After Vespers, the brothers sit down for a drink, their fridge stocked with Coke, ginger ale, and a shelf for beer. On a recent Wednesday night, the brothers shared conversation while eating cheese they joked about smuggling from Canada, laughing while they unwound from the day. After this, dinner is served in their private dining room. The meal is made specially for them by two Sodexo workers, and tends to be a step up from the usual stir fry or hamburger station one would find in Alliot on a Wednesday night. Wednesdays and Sundays the food is “enhanced,” with dishes such as stuffed peppers or chicken and pasta with a creamy sauce.
“We usually try to get together for community time,” said Father Lino Oropeza, S.S.E. “After prayer, we gather in our living room and we talk to each other about the weather, Brexit, the fire in California, you name it. It can be detailed conversations, or it can be really silly. When we’re together, we’ll just play pranks on each other or mock each other. It’s never bad or ill intended. It’s love.”
While Nicolle Hall itself has its rare mishaps, such as a recent toilet overflow, living with 12 men has its own quirks, said Father Lino, one of the younger brothers in the group.
“The walls are thin, and the guys are going deaf,” said Father Lino. “They watch TV or listen to music really loudly.

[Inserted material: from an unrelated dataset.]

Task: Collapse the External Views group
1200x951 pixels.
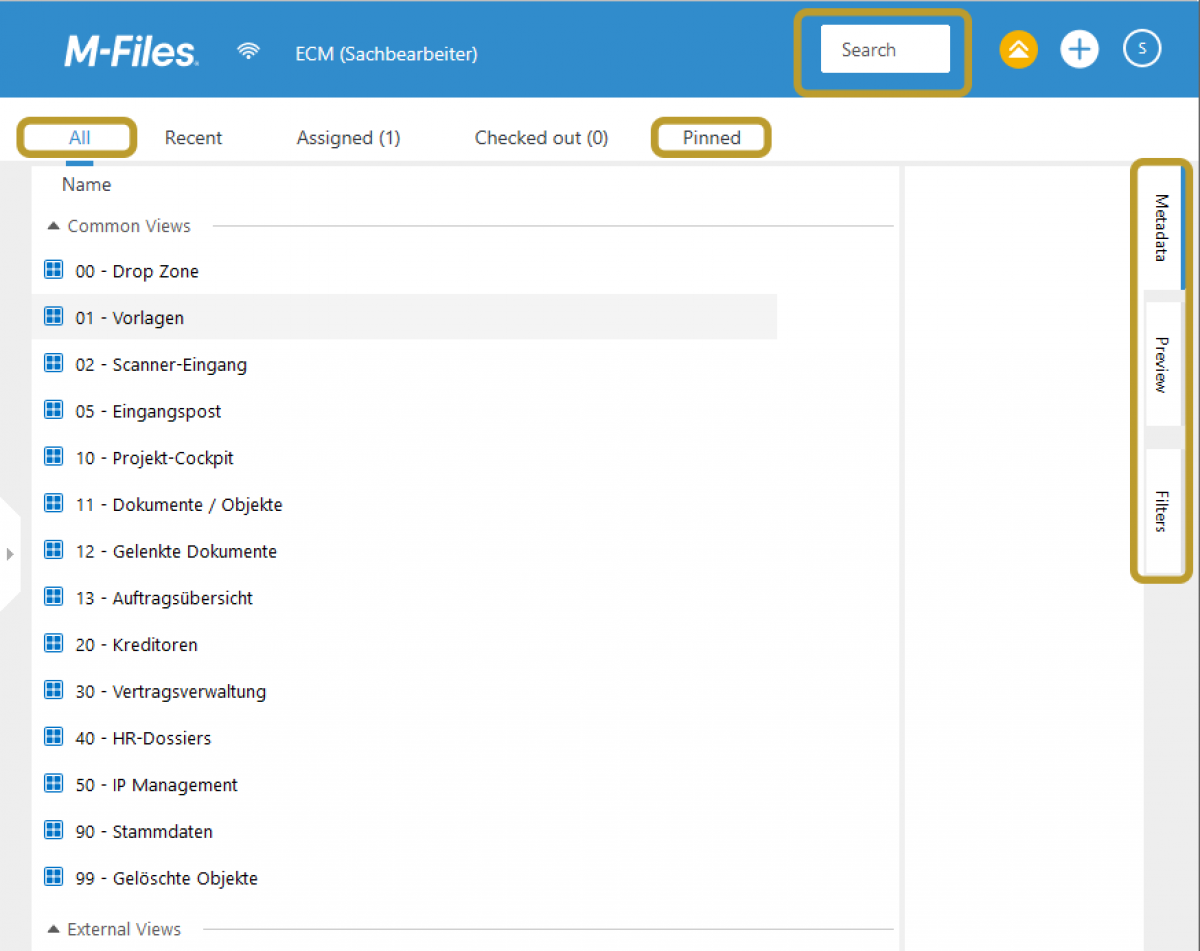Action: (x=54, y=929)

I live across from Father Paul Kocher, and he has this audio system that has a really loud bass, so when he listens to TV, it’s all I hear.”
“As far as the walls, you really can’t hear your next door neighbors,” Father Vanderweel said.

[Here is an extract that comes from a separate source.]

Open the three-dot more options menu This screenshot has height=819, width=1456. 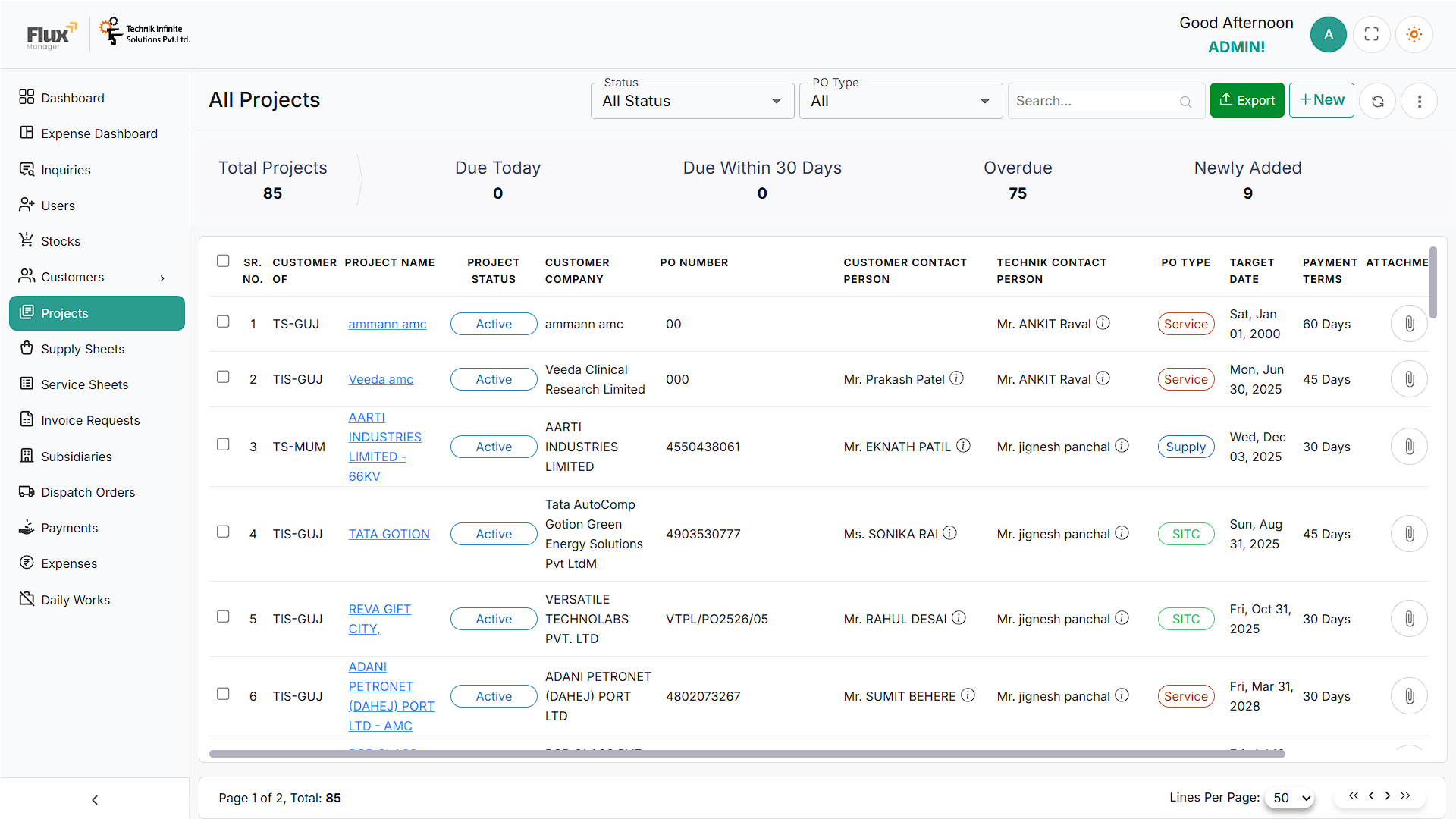pyautogui.click(x=1419, y=101)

“Father Michael lives above me, and once in awhile I hear him, when I have my hearing aids in.”
The group also tends to pick up the habits of one another. Their routines are set in stone and recognized by the rest of the brothers.
“Father Ray goes out every night at 9:00 to get ice cream in Alliot,” said Father Lino. Father Paul Koucher comes to pick up the New York Times in the bookstore every morning. Some of the guys have breakfast at 7:00 in the morning. So, you can tell if someone isn’t feeling well if they’re not at breakfast at 7:00.”

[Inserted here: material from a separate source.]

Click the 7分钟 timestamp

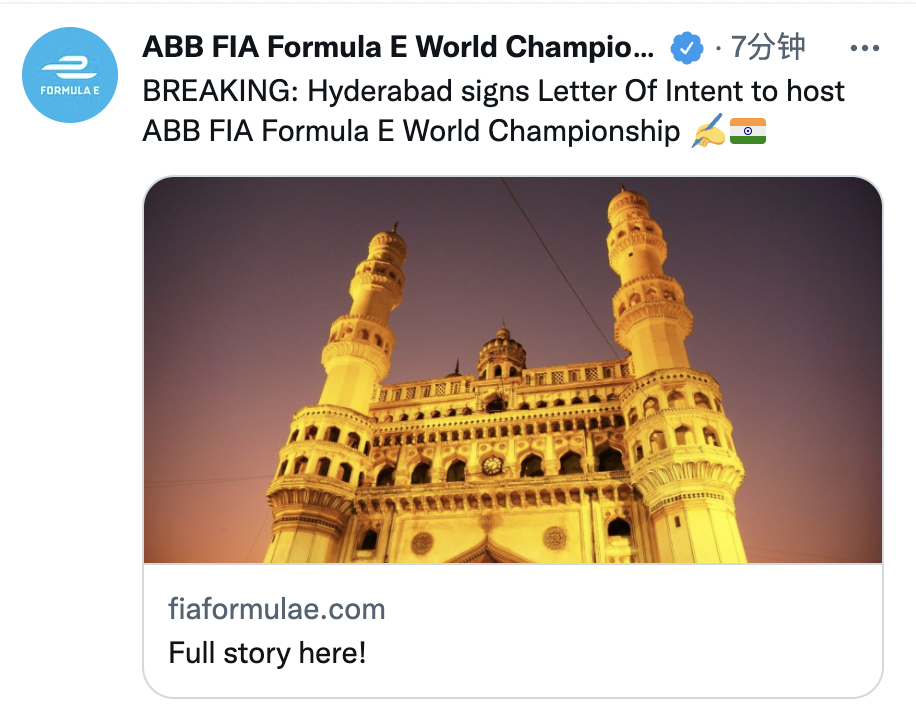[768, 47]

“There are pluses and minuses,” said Father Brian Cummings, S.S.E. “I like living there because I’m living with other people. You know, I’ve got 11 other men living with me. Father Ray is across the hall, I hear his radio. We listen to the same music, so I enjoy listening to his radio. My and Father Michael Carter bedrooms are adjoined, and sometimes he’ll hear me at night when I’m having nightmares. We’ll joke about that.”
For many of the brothers, living with older and more experienced priests gives them a mentor to look up to. Father Lino said they often learn from one another and enjoy living with each other because of the sense of family it gives them.
“Sharing and living with our brothers is our first ministry,” Father Lino said. “So, caring for the others and making sure everyone is well is our ministry. The community offers that opportunity.”
“What’s nice about being in a community is that you can engage in conversation and learn things from the men that are older,” Father Brian said. “There are men who are scholars in philosophy and theology and they’re very smart guys. They have strong academic interests, and they’re very well read. I learn a lot from the guys. “
While many of the brothers actively work on campus and in the surrounding community, the community aspect of the brotherhood comes together in the heart of Nicolle Hall.
“It helps to just have someone to laugh with, to sit down with, to share your frustrations once in awhile,” said Father Lino. “At the end of the day, you’re tired and you want to sit down and have a beer with someone and just talk.”